**Data extract**

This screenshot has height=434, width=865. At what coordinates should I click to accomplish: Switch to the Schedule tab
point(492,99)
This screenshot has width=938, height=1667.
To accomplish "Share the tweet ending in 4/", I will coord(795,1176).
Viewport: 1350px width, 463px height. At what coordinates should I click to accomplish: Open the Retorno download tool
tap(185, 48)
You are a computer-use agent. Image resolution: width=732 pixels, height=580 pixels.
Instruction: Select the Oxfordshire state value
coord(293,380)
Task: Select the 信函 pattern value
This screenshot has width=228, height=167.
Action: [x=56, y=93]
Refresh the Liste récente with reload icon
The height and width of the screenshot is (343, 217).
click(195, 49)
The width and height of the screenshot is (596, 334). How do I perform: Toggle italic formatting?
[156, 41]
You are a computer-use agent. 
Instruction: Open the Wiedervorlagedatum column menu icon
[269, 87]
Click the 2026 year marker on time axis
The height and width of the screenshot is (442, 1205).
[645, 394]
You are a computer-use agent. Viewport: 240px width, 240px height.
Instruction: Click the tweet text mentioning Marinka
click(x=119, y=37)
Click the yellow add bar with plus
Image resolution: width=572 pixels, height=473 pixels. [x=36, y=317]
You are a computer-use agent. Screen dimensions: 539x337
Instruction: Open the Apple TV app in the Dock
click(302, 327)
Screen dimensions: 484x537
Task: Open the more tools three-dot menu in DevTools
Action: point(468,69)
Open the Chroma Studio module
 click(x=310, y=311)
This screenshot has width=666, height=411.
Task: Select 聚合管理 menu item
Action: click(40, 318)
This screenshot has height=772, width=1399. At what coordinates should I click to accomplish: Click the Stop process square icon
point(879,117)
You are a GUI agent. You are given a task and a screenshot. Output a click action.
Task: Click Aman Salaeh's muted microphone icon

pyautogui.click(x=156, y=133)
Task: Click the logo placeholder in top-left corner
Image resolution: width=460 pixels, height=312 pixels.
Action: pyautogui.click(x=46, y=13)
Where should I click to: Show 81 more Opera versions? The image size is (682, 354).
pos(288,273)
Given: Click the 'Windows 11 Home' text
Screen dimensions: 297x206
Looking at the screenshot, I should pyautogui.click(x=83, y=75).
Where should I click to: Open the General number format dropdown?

**Task directions**
Each line from the first line of the entries up to and including the line containing "You are a computer-use agent. Screen" should be transcribed exactly, with all other lines left out.

**Task result**
This screenshot has height=434, width=865. At what coordinates should I click to accomplish: Switch to the Schedule tab
point(492,99)
This screenshot has width=938, height=1667.
To accomplish "Share the tweet ending in 4/", I will coord(795,1176).
Viewport: 1350px width, 463px height. At what coordinates should I click to accomplish: Open the Retorno download tool
tap(185, 48)
You are a computer-use agent. Image resolution: width=732 pixels, height=580 pixels.
Instruction: Select the Oxfordshire state value
coord(293,380)
Task: Select the 信函 pattern value
This screenshot has width=228, height=167.
Action: [x=56, y=93]
Refresh the Liste récente with reload icon
The height and width of the screenshot is (343, 217).
click(195, 49)
The width and height of the screenshot is (596, 334). How do I perform: Toggle italic formatting?
[156, 41]
You are a computer-use agent. 
Instruction: Open the Wiedervorlagedatum column menu icon
[269, 87]
Click the 2026 year marker on time axis
The height and width of the screenshot is (442, 1205).
[645, 394]
You are a computer-use agent. Viewport: 240px width, 240px height.
Instruction: Click the tweet text mentioning Marinka
click(x=119, y=37)
Click the yellow add bar with plus
Image resolution: width=572 pixels, height=473 pixels. [x=36, y=317]
You are a computer-use agent. Screen dimensions: 539x337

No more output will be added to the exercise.